In the first part of our chapter the occurrence of H3 heteroreceptors in the CNS and in the retina will be described. Then the location of the H3 heteroreceptors will be discussed. (The term "heteroreceptor" will be used in a relatively broad sense in this article, i.e. regardless of whether the presynaptic location on the nerve endings themselves has been proven or not.) Next, interactions between H3 heteroreceptors and other types of presynaptic receptors will be considered. Finally, some general remarks with respect to H3 heteroreceptors as targets for new drugs will be given. 

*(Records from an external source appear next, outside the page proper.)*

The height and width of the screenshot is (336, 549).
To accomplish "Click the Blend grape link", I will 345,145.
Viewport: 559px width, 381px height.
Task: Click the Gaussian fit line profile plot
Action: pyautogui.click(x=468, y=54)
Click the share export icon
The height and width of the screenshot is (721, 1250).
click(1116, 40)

Fig. 1. Occurrence of H3 receptors inhibiting release of acetylcholine, of amino acid and monoamine neurotransmitters in the mammalian CNS in vitro. The schematic drawing represents a midsagittal section of the human brain three areas with a more lateral position are shown by broken line (substantia nigra and part of the hippocampus and of the striatum). For each of the six regions of the CNS (subregions given in brackets), in which H3 heteroreceptors have been identified, the neurotransmitter(s) and the species are indicated. The superscripts refer to the numbers of the papers as listed under References. Own unpublished data suggest that an H3 receptor-mediated inhibition of noradrenaline release also occurs in the human cerebral cortex and hippocampus and in the guinea-pig cerebral cortex. Note that a presynaptic location has not been verified for each of the H3 heteroreceptors or has been even excluded (for details, see Table 1). Abbreviations ACh, acetylcholine DA, dopamine GABA, y-aminobutyric acid Glu, glutamate 5-HT, 5-hydroxytryptamine, serotonin NA, noradrenaline...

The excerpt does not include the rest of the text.